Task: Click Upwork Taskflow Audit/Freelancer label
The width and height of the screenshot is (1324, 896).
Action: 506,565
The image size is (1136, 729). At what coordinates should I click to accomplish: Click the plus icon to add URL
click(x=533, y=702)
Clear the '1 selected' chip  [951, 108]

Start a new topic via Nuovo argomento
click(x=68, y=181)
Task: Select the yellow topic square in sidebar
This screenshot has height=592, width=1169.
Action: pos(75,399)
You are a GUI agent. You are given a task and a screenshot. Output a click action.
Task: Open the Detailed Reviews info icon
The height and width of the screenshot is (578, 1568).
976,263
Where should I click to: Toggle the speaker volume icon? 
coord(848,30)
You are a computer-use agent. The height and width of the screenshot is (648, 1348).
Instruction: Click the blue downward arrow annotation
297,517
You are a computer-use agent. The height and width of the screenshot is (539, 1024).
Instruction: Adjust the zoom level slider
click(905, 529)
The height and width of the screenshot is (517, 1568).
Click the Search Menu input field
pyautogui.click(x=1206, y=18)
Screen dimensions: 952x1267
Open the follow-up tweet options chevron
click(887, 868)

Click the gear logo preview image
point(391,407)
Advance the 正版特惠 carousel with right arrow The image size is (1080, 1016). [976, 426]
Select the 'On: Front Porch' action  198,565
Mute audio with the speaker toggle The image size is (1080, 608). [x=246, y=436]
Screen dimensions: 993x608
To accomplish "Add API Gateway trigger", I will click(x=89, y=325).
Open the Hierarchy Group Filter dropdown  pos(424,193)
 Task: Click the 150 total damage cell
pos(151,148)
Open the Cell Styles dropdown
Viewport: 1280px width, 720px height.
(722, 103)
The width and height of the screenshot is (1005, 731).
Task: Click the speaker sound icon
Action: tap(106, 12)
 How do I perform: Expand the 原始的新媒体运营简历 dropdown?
########################################
▶ **Задание**
Воспроизведите все приведённые выше строки в точности, не внося никаких изменений.

▶ **Правильный результат**
Task: Click Upwork Taskflow Audit/Freelancer label
The width and height of the screenshot is (1324, 896).
Action: 506,565
The image size is (1136, 729). At what coordinates should I click to accomplish: Click the plus icon to add URL
click(x=533, y=702)
Clear the '1 selected' chip  [951, 108]

Start a new topic via Nuovo argomento
click(x=68, y=181)
Task: Select the yellow topic square in sidebar
This screenshot has height=592, width=1169.
Action: pos(75,399)
You are a GUI agent. You are given a task and a screenshot. Output a click action.
Task: Open the Detailed Reviews info icon
The height and width of the screenshot is (578, 1568).
976,263
Where should I click to: Toggle the speaker volume icon? 
coord(848,30)
You are a computer-use agent. The height and width of the screenshot is (648, 1348).
Instruction: Click the blue downward arrow annotation
297,517
You are a computer-use agent. The height and width of the screenshot is (539, 1024).
Instruction: Adjust the zoom level slider
click(905, 529)
The height and width of the screenshot is (517, 1568).
Click the Search Menu input field
pyautogui.click(x=1206, y=18)
Screen dimensions: 952x1267
Open the follow-up tweet options chevron
click(887, 868)

Click the gear logo preview image
point(391,407)
Advance the 正版特惠 carousel with right arrow The image size is (1080, 1016). [976, 426]
Select the 'On: Front Porch' action  198,565
Mute audio with the speaker toggle The image size is (1080, 608). [x=246, y=436]
Screen dimensions: 993x608
To accomplish "Add API Gateway trigger", I will click(x=89, y=325).
Open the Hierarchy Group Filter dropdown  pos(424,193)
 Task: Click the 150 total damage cell
pos(151,148)
Open the Cell Styles dropdown
Viewport: 1280px width, 720px height.
(722, 103)
The width and height of the screenshot is (1005, 731).
Task: Click the speaker sound icon
Action: tap(106, 12)
 How do I perform: Expand the 原始的新媒体运营简历 dropdown?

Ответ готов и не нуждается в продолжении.